The Yomiuri ShimbunThe science of the present day cannot accurately predict earthquakes. Preparations need to be made on the assumption that quakes can occur unexpectedly.
Today is Disaster Preparedness Day, and emergency training exercises will be held in various places nationwide. The government’s disaster drill assumes a case in which there is a sudden earthquake with its focus just below the surface of the Tokyo metropolitan area. During the exercise, the Prime Minister’s Office will be linked to the Chiba prefectural government office through a teleconference, where the extent of damage will be checked and the dispatch of disaster-relief personnel discussed.
In coping with a massive earthquake, such swift responses by administrative authorities are desired. To protect the lives of as many people as possible, however, it is important for ordinary households and individuals to habitually think about what they can do for that purpose.
Can people walk home from their workplaces or schools in the center of Tokyo? How can they confirm the safety of their family members? If such matters are specifically discussed in advance, there is no need to think and act in haste when a quake actually hits. It is also advisable to check such matters as whether there are sufficient emergency provisions in one’s home and whether the furniture is properly secured.
A case in point is a massive earthquake feared to occur with its focus originating in the Nankai Trough in the near future. An even greater expanse of damage will likely be caused by the earthquake than that resulting from a near-field quake in the metropolitan area. How to cope with a Nankai Trough earthquake is a very difficult problem, as there are various patterns in which it can occur.
Self-help measures vital
One possible case is a quake measuring a magnitude of 8 on the open-ended Richter scale occurring on the eastern side of the focal area. Although the possibility of a major quake also occurring on the western side of the area increases in this scenario, there is no telling when it will happen — a situation called a “half split.” Emergency information issued by the government to call for caution might be for naught on the western side of the focal area.
In tsunami-hazard areas along the Pacific Ocean, residents would evacuate. In that case, can railways and expressways be used? Will other city, town and village governments accept evacuees? There are so many uncertainties in this respect that relevant local governments are experiencing difficulties in drawing up evacuation plans.

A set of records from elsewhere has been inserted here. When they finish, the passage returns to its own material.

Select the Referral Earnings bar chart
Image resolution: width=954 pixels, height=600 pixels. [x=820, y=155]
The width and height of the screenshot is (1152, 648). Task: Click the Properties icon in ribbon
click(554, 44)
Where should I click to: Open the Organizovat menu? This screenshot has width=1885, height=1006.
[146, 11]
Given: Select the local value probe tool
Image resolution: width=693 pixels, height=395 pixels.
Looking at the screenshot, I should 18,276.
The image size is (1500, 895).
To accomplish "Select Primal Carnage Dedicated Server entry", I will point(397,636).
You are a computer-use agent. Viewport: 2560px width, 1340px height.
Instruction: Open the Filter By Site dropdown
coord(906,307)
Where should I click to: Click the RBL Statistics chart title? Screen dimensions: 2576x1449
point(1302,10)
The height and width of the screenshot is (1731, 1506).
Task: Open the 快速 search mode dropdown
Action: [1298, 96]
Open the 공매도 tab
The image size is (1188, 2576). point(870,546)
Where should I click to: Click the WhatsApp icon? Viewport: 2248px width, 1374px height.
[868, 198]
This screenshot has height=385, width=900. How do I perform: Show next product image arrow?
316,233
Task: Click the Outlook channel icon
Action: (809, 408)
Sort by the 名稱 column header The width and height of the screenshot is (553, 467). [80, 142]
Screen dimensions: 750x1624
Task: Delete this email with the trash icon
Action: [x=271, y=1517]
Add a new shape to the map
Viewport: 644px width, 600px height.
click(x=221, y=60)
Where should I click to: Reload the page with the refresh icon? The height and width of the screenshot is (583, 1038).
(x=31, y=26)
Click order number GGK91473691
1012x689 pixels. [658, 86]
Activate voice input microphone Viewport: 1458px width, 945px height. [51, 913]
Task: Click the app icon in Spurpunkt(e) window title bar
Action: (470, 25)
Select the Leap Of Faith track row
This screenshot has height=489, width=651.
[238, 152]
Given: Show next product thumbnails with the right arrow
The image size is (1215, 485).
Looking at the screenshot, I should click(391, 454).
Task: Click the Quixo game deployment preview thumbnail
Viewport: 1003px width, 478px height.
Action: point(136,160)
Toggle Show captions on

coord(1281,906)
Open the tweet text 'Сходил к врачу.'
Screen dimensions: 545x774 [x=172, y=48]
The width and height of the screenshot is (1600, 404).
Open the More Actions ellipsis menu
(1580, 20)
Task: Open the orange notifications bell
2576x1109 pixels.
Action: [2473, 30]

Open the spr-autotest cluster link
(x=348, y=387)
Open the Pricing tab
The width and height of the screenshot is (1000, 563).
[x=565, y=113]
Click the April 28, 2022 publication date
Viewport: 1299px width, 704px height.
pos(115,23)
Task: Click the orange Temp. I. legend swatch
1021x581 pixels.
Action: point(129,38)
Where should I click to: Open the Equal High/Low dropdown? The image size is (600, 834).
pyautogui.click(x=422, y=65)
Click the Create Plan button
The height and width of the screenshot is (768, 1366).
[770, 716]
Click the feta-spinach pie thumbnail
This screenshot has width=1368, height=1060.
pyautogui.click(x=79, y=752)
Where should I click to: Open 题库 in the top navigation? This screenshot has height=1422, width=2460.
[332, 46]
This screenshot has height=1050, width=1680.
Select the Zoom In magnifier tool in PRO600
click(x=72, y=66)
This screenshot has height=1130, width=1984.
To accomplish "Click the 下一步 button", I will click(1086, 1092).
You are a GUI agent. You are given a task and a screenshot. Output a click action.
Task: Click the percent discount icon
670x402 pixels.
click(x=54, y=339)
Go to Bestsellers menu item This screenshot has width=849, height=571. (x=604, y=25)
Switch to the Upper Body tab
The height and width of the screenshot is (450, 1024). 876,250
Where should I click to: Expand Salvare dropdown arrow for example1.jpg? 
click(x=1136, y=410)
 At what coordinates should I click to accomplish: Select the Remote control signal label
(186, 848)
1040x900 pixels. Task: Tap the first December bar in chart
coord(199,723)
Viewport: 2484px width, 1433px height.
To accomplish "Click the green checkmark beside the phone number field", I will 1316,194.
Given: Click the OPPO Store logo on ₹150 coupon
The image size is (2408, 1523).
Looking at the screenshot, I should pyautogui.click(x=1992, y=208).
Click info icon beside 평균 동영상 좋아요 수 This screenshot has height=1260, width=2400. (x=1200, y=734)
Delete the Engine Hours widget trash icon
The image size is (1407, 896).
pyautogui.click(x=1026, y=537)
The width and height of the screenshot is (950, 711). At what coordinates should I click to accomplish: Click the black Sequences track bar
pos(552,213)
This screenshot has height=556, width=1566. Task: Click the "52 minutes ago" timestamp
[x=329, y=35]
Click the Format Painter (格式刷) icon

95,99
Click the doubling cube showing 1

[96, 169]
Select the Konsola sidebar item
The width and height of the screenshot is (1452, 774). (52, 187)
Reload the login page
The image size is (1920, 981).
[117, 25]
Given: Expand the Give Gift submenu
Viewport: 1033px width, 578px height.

A massive disaster can create problems that exceed the extent to which each city, town and village government can make necessary decisions on its own. The central government needs to be more actively involved in implementing such measures as facilitating wide-area evacuation systems and promoting coordination among local governments.
In recent years, flood damage has posed an even more immediate threat than earthquakes. On Aug. 28, emergency warnings about heavy rains were issued to residents in such prefectures as Saga and Fukuoka.
In May, the Edogawa Ward Office in Tokyo distributed flood-damage maps anticipating floods along the Edogawa and Arakawa rivers, telling local residents that it is dangerous to stay within the ward in such an event. The ward office urged residents to secure places to which they could evacuate by themselves, such as relatives’ homes outside the ward.
Confusion can be expected at the time of evacuation. It is important to make efforts for self-help — that is, not waiting for instructions from administrative authorities and voluntarily evacuating well before a disaster strikes.
If not only Edogawa, but also Koto and Adachi wards or elsewhere are flooded, the number of people covered by evacuation plans will reach up to 2.5 million. This will call into question Japan’s crisis management capacity on a national level. With the limits of local governments’ abilities in mind, the central government must consider necessary measures in advance.